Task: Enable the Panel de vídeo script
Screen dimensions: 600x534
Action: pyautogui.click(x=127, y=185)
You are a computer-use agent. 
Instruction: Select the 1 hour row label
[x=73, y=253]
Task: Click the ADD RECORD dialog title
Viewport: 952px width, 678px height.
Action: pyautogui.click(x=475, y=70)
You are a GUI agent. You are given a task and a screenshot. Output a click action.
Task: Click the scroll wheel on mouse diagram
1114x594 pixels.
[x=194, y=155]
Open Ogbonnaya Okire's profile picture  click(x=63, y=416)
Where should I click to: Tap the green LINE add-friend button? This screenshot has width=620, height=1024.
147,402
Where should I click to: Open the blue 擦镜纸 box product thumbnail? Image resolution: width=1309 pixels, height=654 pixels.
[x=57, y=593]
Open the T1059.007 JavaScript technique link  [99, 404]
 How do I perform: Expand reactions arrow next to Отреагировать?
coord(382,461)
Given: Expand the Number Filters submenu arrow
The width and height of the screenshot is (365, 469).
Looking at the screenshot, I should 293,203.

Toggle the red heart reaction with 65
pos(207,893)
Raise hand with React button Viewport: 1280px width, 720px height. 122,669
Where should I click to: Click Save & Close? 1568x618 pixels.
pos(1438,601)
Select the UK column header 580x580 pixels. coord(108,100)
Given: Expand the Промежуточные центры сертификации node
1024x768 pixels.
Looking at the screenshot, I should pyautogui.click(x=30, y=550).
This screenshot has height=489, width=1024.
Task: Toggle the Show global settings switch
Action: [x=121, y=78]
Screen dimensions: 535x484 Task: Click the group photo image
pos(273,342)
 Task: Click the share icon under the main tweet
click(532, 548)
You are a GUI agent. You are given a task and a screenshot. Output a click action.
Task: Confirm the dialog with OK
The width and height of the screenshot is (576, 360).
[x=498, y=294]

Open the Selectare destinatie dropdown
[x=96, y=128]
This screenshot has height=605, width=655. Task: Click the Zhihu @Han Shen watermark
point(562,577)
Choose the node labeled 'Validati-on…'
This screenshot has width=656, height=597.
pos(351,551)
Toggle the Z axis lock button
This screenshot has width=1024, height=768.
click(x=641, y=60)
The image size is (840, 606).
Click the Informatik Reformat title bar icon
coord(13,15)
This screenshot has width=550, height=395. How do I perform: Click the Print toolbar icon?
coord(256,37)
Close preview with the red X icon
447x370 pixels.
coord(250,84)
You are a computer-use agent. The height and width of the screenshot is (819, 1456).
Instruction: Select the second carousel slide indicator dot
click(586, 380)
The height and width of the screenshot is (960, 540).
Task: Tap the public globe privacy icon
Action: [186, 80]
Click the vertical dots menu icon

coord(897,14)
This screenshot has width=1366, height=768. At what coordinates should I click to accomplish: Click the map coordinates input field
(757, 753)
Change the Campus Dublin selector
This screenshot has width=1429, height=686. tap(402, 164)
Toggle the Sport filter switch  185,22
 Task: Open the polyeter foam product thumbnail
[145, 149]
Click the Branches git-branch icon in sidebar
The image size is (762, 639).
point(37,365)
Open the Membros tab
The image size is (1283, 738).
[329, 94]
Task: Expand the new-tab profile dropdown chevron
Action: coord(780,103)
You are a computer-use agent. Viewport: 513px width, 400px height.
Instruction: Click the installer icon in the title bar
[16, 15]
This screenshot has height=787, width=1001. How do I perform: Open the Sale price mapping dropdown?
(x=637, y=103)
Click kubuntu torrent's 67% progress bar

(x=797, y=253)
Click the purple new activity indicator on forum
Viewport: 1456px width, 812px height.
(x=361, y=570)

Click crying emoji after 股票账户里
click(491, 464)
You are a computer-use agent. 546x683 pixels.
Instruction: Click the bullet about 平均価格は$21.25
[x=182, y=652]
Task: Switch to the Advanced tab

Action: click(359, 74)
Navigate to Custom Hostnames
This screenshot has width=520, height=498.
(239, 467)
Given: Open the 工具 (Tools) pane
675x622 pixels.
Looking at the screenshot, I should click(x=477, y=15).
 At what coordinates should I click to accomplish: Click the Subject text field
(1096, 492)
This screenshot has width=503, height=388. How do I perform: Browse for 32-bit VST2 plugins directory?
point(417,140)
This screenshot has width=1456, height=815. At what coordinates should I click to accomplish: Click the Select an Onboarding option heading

Task statement: For this exercise, all the data must be repeated exactly.

Result of this task:
Task: Enable the Panel de vídeo script
Screen dimensions: 600x534
Action: pyautogui.click(x=127, y=185)
You are a computer-use agent. 
Instruction: Select the 1 hour row label
[x=73, y=253]
Task: Click the ADD RECORD dialog title
Viewport: 952px width, 678px height.
Action: pyautogui.click(x=475, y=70)
You are a GUI agent. You are given a task and a screenshot. Output a click action.
Task: Click the scroll wheel on mouse diagram
1114x594 pixels.
[x=194, y=155]
Open Ogbonnaya Okire's profile picture  click(x=63, y=416)
Where should I click to: Tap the green LINE add-friend button? This screenshot has width=620, height=1024.
147,402
Where should I click to: Open the blue 擦镜纸 box product thumbnail? Image resolution: width=1309 pixels, height=654 pixels.
[x=57, y=593]
Open the T1059.007 JavaScript technique link  [99, 404]
 How do I perform: Expand reactions arrow next to Отреагировать?
coord(382,461)
Given: Expand the Number Filters submenu arrow
The width and height of the screenshot is (365, 469).
Looking at the screenshot, I should 293,203.

Toggle the red heart reaction with 65
pos(207,893)
Raise hand with React button Viewport: 1280px width, 720px height. 122,669
Where should I click to: Click Save & Close? 1568x618 pixels.
pos(1438,601)
Select the UK column header 580x580 pixels. coord(108,100)
Given: Expand the Промежуточные центры сертификации node
1024x768 pixels.
Looking at the screenshot, I should pyautogui.click(x=30, y=550).
This screenshot has height=489, width=1024.
Task: Toggle the Show global settings switch
Action: [x=121, y=78]
Screen dimensions: 535x484 Task: Click the group photo image
pos(273,342)
 Task: Click the share icon under the main tweet
click(532, 548)
You are a GUI agent. You are given a task and a screenshot. Output a click action.
Task: Confirm the dialog with OK
The width and height of the screenshot is (576, 360).
[x=498, y=294]

Open the Selectare destinatie dropdown
[x=96, y=128]
This screenshot has height=605, width=655. Task: Click the Zhihu @Han Shen watermark
point(562,577)
Choose the node labeled 'Validati-on…'
This screenshot has width=656, height=597.
pos(351,551)
Toggle the Z axis lock button
This screenshot has width=1024, height=768.
click(x=641, y=60)
The image size is (840, 606).
Click the Informatik Reformat title bar icon
coord(13,15)
This screenshot has width=550, height=395. How do I perform: Click the Print toolbar icon?
coord(256,37)
Close preview with the red X icon
447x370 pixels.
coord(250,84)
You are a computer-use agent. The height and width of the screenshot is (819, 1456).
Instruction: Select the second carousel slide indicator dot
click(586, 380)
The height and width of the screenshot is (960, 540).
Task: Tap the public globe privacy icon
Action: [186, 80]
Click the vertical dots menu icon

coord(897,14)
This screenshot has width=1366, height=768. At what coordinates should I click to accomplish: Click the map coordinates input field
(757, 753)
Change the Campus Dublin selector
This screenshot has width=1429, height=686. tap(402, 164)
Toggle the Sport filter switch  185,22
 Task: Open the polyeter foam product thumbnail
[145, 149]
Click the Branches git-branch icon in sidebar
The image size is (762, 639).
point(37,365)
Open the Membros tab
The image size is (1283, 738).
[329, 94]
Task: Expand the new-tab profile dropdown chevron
Action: coord(780,103)
You are a computer-use agent. Viewport: 513px width, 400px height.
Instruction: Click the installer icon in the title bar
[16, 15]
This screenshot has height=787, width=1001. How do I perform: Open the Sale price mapping dropdown?
(x=637, y=103)
Click kubuntu torrent's 67% progress bar

(x=797, y=253)
Click the purple new activity indicator on forum
Viewport: 1456px width, 812px height.
(x=361, y=570)

Click crying emoji after 股票账户里
click(491, 464)
You are a computer-use agent. 546x683 pixels.
Instruction: Click the bullet about 平均価格は$21.25
[x=182, y=652]
Task: Switch to the Advanced tab

Action: click(359, 74)
Navigate to Custom Hostnames
This screenshot has width=520, height=498.
(239, 467)
Given: Open the 工具 (Tools) pane
675x622 pixels.
Looking at the screenshot, I should click(x=477, y=15).
 At what coordinates should I click to accomplish: Click the Subject text field
(1096, 492)
This screenshot has width=503, height=388. How do I perform: Browse for 32-bit VST2 plugins directory?
point(417,140)
This screenshot has width=1456, height=815. At what coordinates should I click to accomplish: Click the Select an Onboarding option heading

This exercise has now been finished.